优选的是,步骤三中除肝组织中蛋白质的具体方法为:
取步骤二中的肝组织匀浆100μl,加入木犀草素内标溶液40μl(10μg·ml-1),加入与肝组织匀浆液体积比为1:5的500μl乙腈,涡旋混和3min以沉淀蛋白;
优选的是,步骤四中用乙酸乙酯对样品进行萃取浓缩的具体方法为:
将步骤三中处理得到的样品加入2.0ml乙酸乙酯,涡旋3min,10000×g,4℃离心10min,取上清液于78℃水浴锅中挥干乙酸乙酯,用50μl甲醇复溶供hplc-pad测定。
优选的是,步骤五中hplc-pad分离测定肝组织样品中槲皮素,测定条件如下:
检测器:日本岛津二极管阵列检测器spd-m20a;
色谱柱:依利特c18(uscl027770,4.6mm×250mm,5μm);
流动相a:甲醇;
流动相b:磷酸水溶液,ph=3.0;
等度洗脱,洗脱程序为:a:b=55:45;
柱温:30℃;
流速:1.0ml·min-1;
检测波长:380nm;
进样量:20μl。
优选的是,步骤六中结果计算具体为
按公式(1)计算样品中槲皮素的含量;
y=1.5764x+0.1301(1)
式中:
y:待测物与内标物质的峰面积之比;
x:待测物的浓度,单位为微克每毫升。
1、本发明提供的pda全波长紫外检测器稳定性好,灵敏度好。
2、采用本发明的大鼠肝组织中槲皮素的测定,检测过程简单方便,可实现实际样品中槲皮素的快速检测。
本发明的其他优点、目标和特征部分通过下面的说明体现。
附图说明
图1为本发明所述实施例中槲皮素标准品的高效液相色谱图。其中:1号峰为槲皮素、2号峰为木犀草素。

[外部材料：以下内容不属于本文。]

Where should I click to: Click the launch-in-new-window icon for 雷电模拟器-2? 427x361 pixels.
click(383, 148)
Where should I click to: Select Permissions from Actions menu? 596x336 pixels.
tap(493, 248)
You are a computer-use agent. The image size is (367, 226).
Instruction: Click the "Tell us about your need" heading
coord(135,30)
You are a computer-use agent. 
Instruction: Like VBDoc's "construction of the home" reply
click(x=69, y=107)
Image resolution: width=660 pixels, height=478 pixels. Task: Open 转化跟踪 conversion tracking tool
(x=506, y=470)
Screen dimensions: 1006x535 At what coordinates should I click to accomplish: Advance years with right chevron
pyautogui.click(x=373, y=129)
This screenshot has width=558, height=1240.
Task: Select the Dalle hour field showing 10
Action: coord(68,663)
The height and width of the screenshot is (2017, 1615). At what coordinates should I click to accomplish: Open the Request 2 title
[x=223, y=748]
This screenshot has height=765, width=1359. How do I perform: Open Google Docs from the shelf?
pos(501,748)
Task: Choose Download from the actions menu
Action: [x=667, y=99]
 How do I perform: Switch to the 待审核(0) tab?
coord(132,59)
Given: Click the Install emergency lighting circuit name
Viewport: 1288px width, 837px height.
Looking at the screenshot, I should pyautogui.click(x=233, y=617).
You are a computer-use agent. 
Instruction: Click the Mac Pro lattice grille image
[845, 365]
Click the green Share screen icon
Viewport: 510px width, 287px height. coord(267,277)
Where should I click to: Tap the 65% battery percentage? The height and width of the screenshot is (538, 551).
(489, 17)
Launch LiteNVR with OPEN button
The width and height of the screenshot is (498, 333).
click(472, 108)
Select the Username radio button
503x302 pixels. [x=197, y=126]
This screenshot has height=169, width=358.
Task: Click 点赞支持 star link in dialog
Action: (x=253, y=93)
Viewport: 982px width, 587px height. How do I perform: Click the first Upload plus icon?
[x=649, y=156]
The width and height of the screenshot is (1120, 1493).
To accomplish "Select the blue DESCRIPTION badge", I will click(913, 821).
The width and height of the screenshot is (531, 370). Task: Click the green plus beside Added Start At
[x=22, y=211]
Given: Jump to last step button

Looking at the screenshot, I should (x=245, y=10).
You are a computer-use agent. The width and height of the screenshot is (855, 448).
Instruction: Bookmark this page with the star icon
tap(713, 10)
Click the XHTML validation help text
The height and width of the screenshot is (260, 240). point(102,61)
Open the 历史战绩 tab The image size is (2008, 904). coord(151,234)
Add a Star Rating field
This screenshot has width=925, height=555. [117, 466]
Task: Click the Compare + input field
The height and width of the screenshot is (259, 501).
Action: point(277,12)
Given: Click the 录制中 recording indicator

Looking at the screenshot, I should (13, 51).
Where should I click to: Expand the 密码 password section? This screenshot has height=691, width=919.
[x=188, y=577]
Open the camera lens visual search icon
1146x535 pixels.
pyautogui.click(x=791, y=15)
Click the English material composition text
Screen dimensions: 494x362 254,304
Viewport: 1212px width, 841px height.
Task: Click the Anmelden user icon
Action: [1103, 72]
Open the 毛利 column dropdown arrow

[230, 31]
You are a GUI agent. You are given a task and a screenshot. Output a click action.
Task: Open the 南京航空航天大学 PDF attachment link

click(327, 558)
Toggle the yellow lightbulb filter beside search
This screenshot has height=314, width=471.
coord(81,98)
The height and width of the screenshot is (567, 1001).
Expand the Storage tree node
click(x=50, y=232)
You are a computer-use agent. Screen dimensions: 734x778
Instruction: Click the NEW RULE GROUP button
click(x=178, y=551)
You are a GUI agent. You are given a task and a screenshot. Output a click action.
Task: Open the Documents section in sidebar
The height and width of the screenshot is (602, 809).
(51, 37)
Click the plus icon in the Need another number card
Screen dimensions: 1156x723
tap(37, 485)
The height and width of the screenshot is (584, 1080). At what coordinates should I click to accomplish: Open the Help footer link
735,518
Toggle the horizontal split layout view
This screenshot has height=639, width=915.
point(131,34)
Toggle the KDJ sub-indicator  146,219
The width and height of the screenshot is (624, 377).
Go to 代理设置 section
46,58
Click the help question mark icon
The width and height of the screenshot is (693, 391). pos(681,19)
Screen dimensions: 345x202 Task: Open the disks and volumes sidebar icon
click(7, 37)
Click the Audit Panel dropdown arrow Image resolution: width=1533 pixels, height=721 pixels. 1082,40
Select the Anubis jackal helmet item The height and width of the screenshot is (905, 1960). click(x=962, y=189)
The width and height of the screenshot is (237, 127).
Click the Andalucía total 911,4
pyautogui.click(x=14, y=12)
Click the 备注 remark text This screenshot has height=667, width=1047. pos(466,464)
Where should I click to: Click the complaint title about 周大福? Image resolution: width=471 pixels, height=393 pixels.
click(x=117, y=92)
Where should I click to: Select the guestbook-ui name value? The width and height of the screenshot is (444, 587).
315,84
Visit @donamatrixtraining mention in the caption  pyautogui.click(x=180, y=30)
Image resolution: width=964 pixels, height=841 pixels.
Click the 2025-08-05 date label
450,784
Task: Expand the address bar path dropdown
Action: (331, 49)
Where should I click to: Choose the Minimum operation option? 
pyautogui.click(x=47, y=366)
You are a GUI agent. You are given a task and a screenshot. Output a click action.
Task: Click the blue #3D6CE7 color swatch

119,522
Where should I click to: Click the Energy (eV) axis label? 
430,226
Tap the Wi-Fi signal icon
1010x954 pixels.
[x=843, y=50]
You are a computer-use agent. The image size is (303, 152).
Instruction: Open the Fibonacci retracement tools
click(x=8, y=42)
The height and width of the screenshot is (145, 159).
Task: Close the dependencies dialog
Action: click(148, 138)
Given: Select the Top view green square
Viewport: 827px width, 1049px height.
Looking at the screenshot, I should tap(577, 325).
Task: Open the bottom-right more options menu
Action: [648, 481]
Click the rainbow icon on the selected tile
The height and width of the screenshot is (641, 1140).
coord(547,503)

图2为本发明所述实施例测定大鼠肝组织中槲皮素的高效液相色谱图。其中:1号峰为槲皮素、2号峰为木犀草素。
具体实施方式
下面结合实施例,对本发明的具体实施方式做进一步的描述。以下实施例用于说明本发明,但不用来限制本发明的范围。
<实施例>
1仪器
高效液相色谱仪(日本岛津)
2试剂
水:超纯水(过0.45μm水系微孔滤膜)。
甲醇:美国tedia公司色谱纯甲醇(过0.45μm有机系微孔滤膜)。
磷酸水溶液:用磷酸调配超纯水的ph=3.0(过0.45μm水系微孔滤膜)。
标准品:槲皮素(中国食品药品检定研究院)、木犀草素(中国食品药品检定研究院)。
3检测方法
(1)标准品和供试样品溶液的制备:
a)标准品溶液的制备:
称取槲皮素和木犀草素标准品适量,分别用甲醇溶解配制成浓度为1mg.ml-1的储备液,分装置于-20℃冰箱内保存备用,临用时用甲醇溶液稀释成所需浓度。
b)供试样品溶液的制备:
大鼠肝组织匀浆后分装于1.5ml离心管中,放置于-80℃环境中冻存。取100μl上述肝组织匀浆样品,加入木犀草素内标溶液40μl(10μg.ml-1),加入与肝组织匀浆液体积比为1:5的500μl乙腈,涡旋混和3min沉淀蛋白,再加入2.0ml乙酸乙酯,涡旋3min,10000×g,4℃离心10min,取上清液于78℃水浴锅中挥干乙酸乙酯,用50μl甲醇复溶,供hplc-pad测定。
(2)高效液相色谱检测
色谱条件:检测器:岛津二极管阵列紫外检测器spd-m20a;色谱柱:依利特c18(uscl027770,4.6mm×250mm,5μm);柱温:30℃;流速:1.0ml.min-1;检测波长:380nm;进样量:20μl。流动相:甲醇:磷酸水溶液(ph=3.0)=55:45(v:v)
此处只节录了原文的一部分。